I feel claustrophobic at the idea of a lover living here.

I have my freedom and my safety.
 
I feel claustrophobic at the idea of a lover living here.

I definitely understand that feelings. I'm not sure I could live with my partner (whom I love dearly), if we didn't have extra bedrooms that I could escape to. Sometimes I need to be in a space that is mine and not ours. I think if this relationship ended, I would not want to live with anyone again. Just my dogs and cat. Sometimes I fantasize about living alone!
 
I'm in Always & Never land right now, too.

Something I'm trying to remind myself of is that if what I'm doing right now is working but the idea of it always being like this makes me sad? Or never being something else just f*cking hurts? Then maybe I need to not decide now = forever, against all evidence to the contrary. Enjoy the now, or get through the now, but try and remember that now =/= forever. No matter how much it feels like it. Even if I want it to be. If I don't want it to be? Well then, that's even more motivation for change. Later.

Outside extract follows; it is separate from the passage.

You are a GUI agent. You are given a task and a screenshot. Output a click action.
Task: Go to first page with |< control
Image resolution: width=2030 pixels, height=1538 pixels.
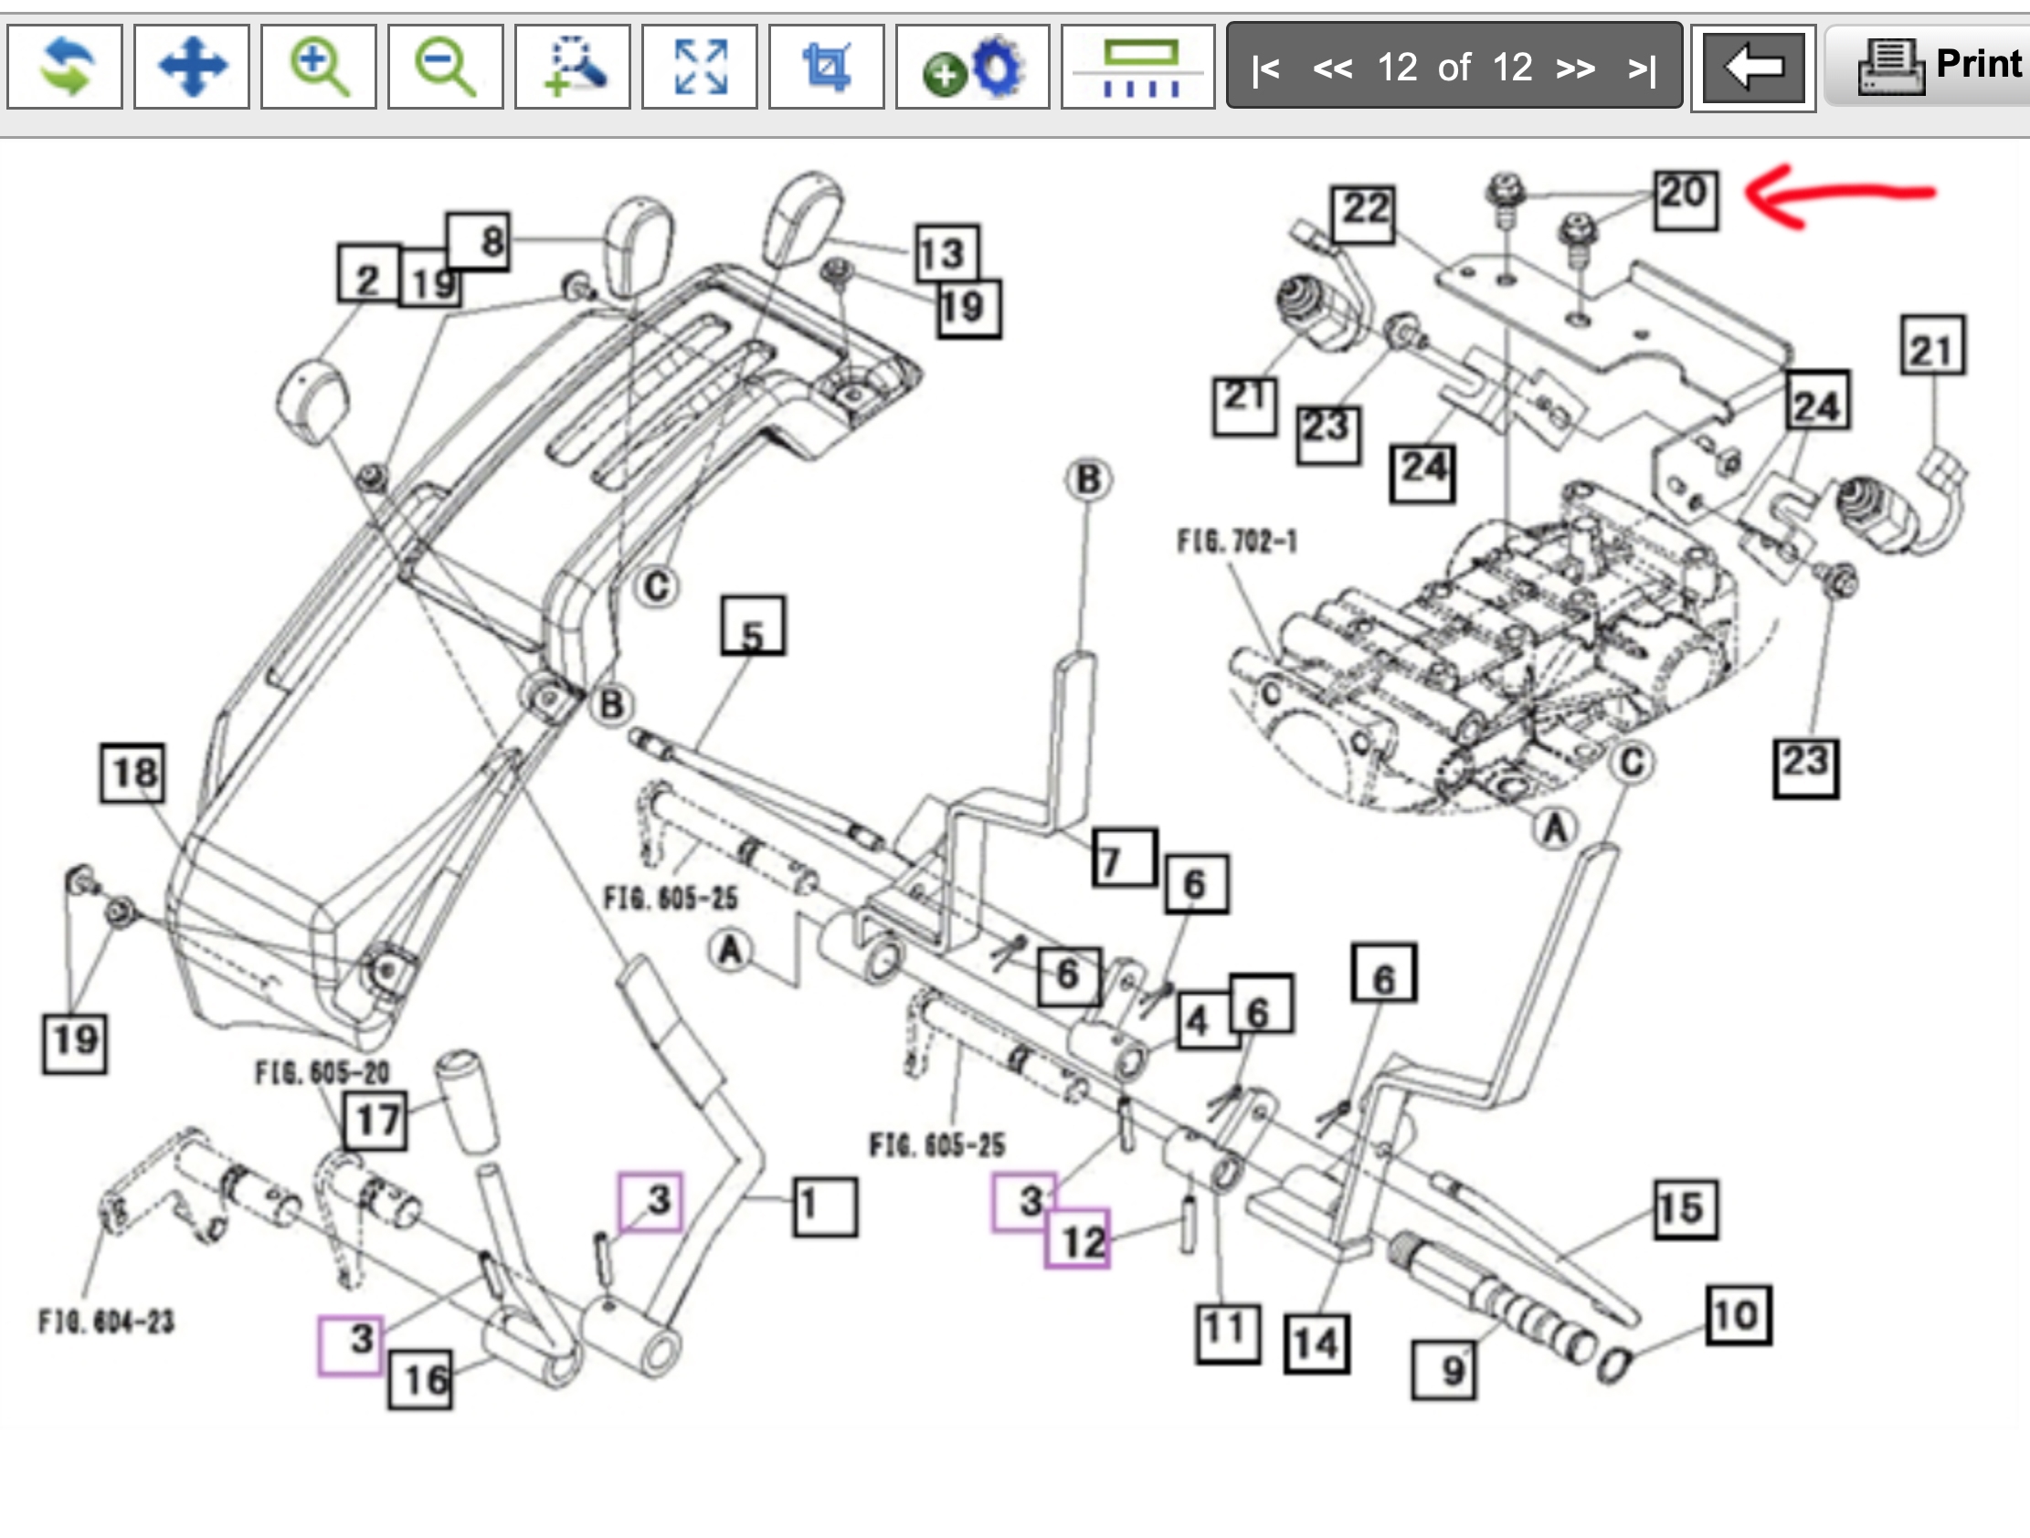1266,68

Doesn't feel true. But I know it's true. Everything is temporary. Good. Bad. And all the stuff in between.

You have your freedom & safety doing what you're doing right now. That's a good thing. Later? You might just figure out how to have your freedom & safety & not go home alone. But that bridge can be burned when you get there. Now isn't forever. You don't have to do everything all at once.